This week Phil Moore made an excellent finding (link here), one that most of us have seen for years but not investigated. Those $I files that seem orphaned/abandoned without explanation now have one. Phil notes that every time a file/folder is deleted and then restored, the $I file stays behind in the recycle bin. This post is about some follow up testing and results.
I did some quick tests - deleting and restoring files in a few different ways testing $I & $R file creation every time. I'm not even looking at indexes or timestamps, just file creation/deletion. My testing was on Windows 10 (32bit) version 10.0.10586.106
I'm not reproducing all the output here, but only the summary. Here are a few ways to send files to the recycle bin. Remember you cannot do any operations using the command line (as that operates directly at the file system level and does not use the recycle bin abstraction).
First we delete a file (right-click and select Delete). Let's try to restore now using any one of the following ways:
1. Right-click the file, click Restore on file in the recycle bin
2. Cut file from recycle bin and Paste elsewhere
3. Drag the file from recycle bin and into another folder
4. Undo the last operation using Ctrl-Z OR right-click & select Undo Delete
Only the 4th method (Undo Delete) results in deletion of the $I file. The other methods leave it behind.
I believe this to be a windows bug. Interestingly, when you Restore a file from the bin (right-click & Restore), then right-click on the desktop (or in any folder), the context menu has an new item called 'Undo Move'. It does NOT say 'Redo Delete'. For every other action, you will see a 'Redo ACTION' in the menu (see figure 2).
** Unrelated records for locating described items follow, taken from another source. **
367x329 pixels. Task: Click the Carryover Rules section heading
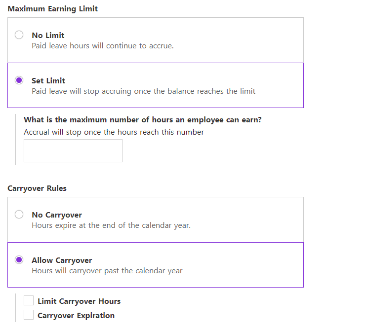click(37, 188)
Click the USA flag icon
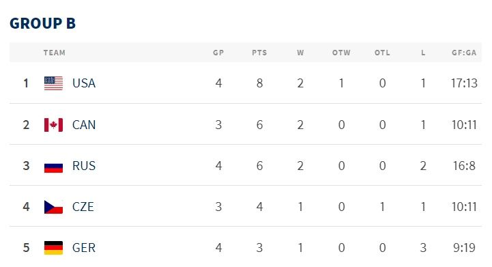The width and height of the screenshot is (492, 267). [53, 83]
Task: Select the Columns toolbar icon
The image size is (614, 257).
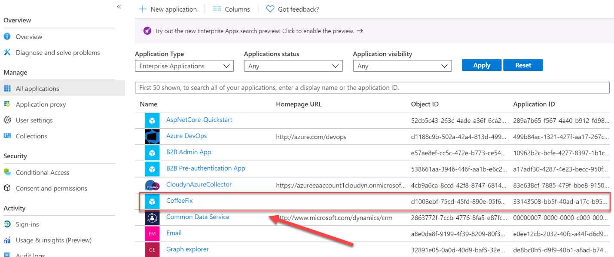Action: point(217,9)
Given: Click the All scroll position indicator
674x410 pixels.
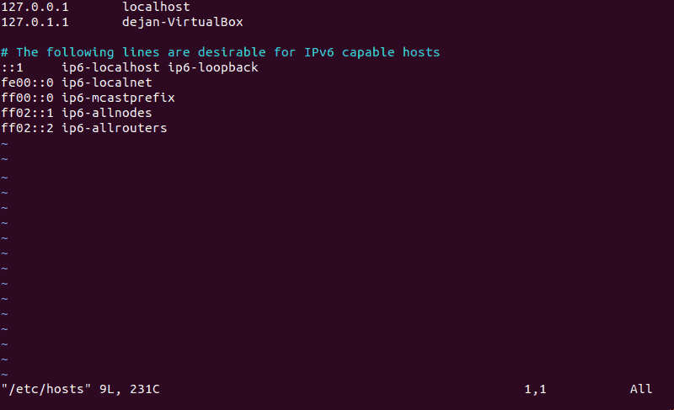Looking at the screenshot, I should (640, 390).
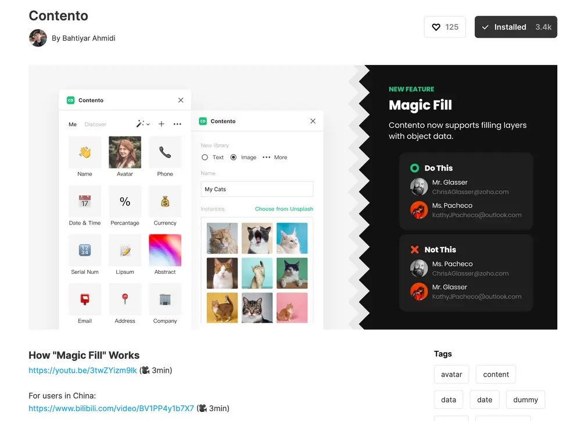Pick the Date & Time calendar icon

(x=85, y=201)
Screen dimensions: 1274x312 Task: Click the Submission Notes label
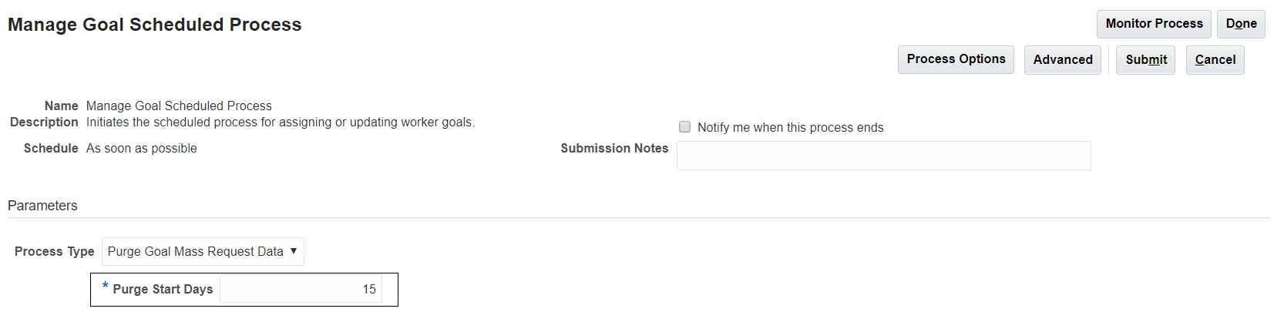click(x=613, y=149)
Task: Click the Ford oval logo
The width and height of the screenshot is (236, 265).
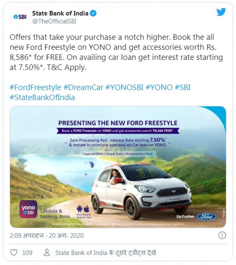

So I believe when you restore a file, windows just performs a file move (on the $R file) and thus marked it as a move in the last performed action.
Figure 1 - 'Undo Move' seen after restoring file |
Now, clicking on the Undo Move will result in sending the file back to the recycle bin but as a new $I & $R pair, as if it was an entirely new delete operation.
Figure 2 - 'Redo Rename' seen after using 'Undo Rename' from an unrelated file rename operation |
In figure 3 below, you can see multiple abandoned $I files after doing this multiple times (delete, then restore).